As somebody who works for a debt advice charity, I was interested to hear George Osborne’s announcement that Government intends to cap the interest rate payday lenders can charge. The harm caused by this type of high-interest lending was first highlighted by consumer organisations such as mine, and many third-sector bodies contributed to the high-profile campaign on the problem run by the Labour MP Stella Creasy.
However, the announcement was a little confusing. After all, the concept of an interest rate cap had previously been rejected by Government on multiple occasions. Why the sudden change of approach? It seemed unlikely that the Chancellor had, Grinch-like, experienced a sudden change of heart.
Revisiting a previous blog on this site may give me a clue. In October Leonora Merry brilliantly explored an occasion when academic policy theory seemed to play out in real-life politics. To me, George Osborne’s unexpected reversal demonstrated another such collision between theory and practice. In this case, the Chancellor’s sudden change of policy on payday appeared to be a real-world example of Baumgartner and Jone’s ‘Punctuated Equilibrium’ theory.
The theory rests on two basic principles. One, politicians have limited time and intellectual resources, and must prioritise. Therefore policy often stays static for long periods. Two, taking this into account, policy on an issue can change rapidly if it starts to attract a lot of attention, especially popular opinion conveyed by the media.
The argument goes like this. Politicians are assailed by so many different issues they can only concentrate on the most pressing. Therefore, as long as something is contained in a policy ‘sub-system’ (often comprising regulators, consumer groups and industry), where there is common understanding, they can effectively ignore it.

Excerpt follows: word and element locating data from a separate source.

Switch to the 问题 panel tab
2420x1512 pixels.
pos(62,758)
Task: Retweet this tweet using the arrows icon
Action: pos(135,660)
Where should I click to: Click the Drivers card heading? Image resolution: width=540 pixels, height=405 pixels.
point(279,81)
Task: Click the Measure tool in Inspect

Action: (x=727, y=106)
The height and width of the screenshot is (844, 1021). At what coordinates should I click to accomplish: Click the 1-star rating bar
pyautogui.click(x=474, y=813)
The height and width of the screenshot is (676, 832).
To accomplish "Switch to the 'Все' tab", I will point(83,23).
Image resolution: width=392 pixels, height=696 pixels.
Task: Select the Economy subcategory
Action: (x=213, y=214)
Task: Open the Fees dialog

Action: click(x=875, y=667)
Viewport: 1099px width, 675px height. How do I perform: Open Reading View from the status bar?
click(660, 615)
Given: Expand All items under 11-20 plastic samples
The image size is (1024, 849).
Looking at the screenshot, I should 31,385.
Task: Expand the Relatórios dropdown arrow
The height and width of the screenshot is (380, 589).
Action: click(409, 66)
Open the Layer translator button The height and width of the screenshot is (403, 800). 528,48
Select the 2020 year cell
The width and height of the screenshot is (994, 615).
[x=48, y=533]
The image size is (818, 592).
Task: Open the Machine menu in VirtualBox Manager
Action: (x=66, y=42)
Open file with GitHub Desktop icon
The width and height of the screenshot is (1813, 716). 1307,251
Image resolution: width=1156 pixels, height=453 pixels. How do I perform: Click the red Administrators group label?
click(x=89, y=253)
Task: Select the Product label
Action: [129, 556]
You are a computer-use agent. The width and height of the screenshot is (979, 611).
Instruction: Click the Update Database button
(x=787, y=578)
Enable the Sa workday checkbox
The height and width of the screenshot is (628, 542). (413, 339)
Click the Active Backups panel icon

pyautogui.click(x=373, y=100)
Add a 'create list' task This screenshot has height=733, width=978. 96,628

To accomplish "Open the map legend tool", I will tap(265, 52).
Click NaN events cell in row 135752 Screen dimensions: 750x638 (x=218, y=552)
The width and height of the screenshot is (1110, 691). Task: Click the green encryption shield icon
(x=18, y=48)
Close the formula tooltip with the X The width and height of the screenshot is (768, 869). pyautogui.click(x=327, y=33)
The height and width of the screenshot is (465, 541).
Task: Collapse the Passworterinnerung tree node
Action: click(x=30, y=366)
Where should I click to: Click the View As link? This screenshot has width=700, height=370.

However, the theory continues, if an issue “breaks-out” from this policy sub-system and becomes high-profile, if a ‘feedback loop’ is created by multiple actors all discussing a subject, with the weight of opinion all on one side, then decision makers may be forced to attend to it. They must at least pay attention to an issue that is constantly thrown across their desk by newspapers and this can drive seemingly rapid policy change.
How does this apply to payday loans? Well, it appears we have seen this exact theoretical circumstance play out in the payday loan debate. Initially it was low profile because relatively few people were affected. In 2009 only 2% of people in financial difficulty had a payday loan and, crucially I think, there were far fewer payday lending shops on the high-street. The media wasn’t particularly interested. Therefore decision makers could ignore the subject and leave it to a policy sub-system comprising regulators such as the Office of Fair Trading (OFT) and consumer groups like Citizen’s Advice. Lenders could remain lightly regulated, no far-reaching policy solutions need be considered, nothing to see here.
But then, over time, the situation changed. Fundamentally this was driven by the continuing personal financial hardship caused by the economic crisis. Unemployment and part-time work increased, wages declined and for millions making ends meet became harder and harder. This led to the rise of the payday lender, people running out of cash at the end of the month turned to them for crisis loans (learn more about potential payday leads here). By 2012 the Competition Commission reported 1 million people were taking out payday loans every year. This growth, accompanied by a higher visibility on the high-street, got MPs and the media interested, and not just interested but vocal. So, using extensive data provided by consumer charities, MPs and the media made sure that the payday debate dominated the consumer finance agenda. Debate after debate, news story after news story brought it up. Eventually the concatenation of voices started to force the issue from its policy sub-system onto the desk of decision makers.
First the competition commission was dragged-in, then the new, high-profile, financial regulator the Financial Conduct Authority. Eventually the pressure seems to have became too much and the sub-system membrane split, the equilibrium was well and truly punctuated. The Chancellor acted, and reached out for the most popular suggested policy solution, cost capping. Of course, it helped that the issue overlapped with another the Government felt weak on, the declining standard of living, and therefore action on one could be spun also as action on the other.
So there we have it. I’d argue a pretty good example of the intersection of theory and reality. But what lessons can it teach us? I think three.
One, campaigning organisations shouldn’t be afraid to move into already well populated issue areas if they have new information and /or perspectives to bring. Weight of data can push an issue from a policy sub-system onto the national agenda, like a straw incapacitating a camel.
Two, never underestimate the importance of the visual representation of a problem on decision makers. Yes, payday lending merited action on the basis of hard evidence on paper, but the fact that most MPs now see dozens of payday shops on their local high street shouldn’t be underestimated.
Three, issues that touch on multiple Governmental concerns, that are cross-cutting, have more of a chance of escaping the policy sub-system. If organisations can find an issue that is sensitive for many Government departments, and policy makers, for many different reasons, then success is more likely.
Of course, I’m not going to pretend these lessons don’t reinforce what campaigning professionals already know. But at least now we can use long words and quote fancy theories when putting them into practice.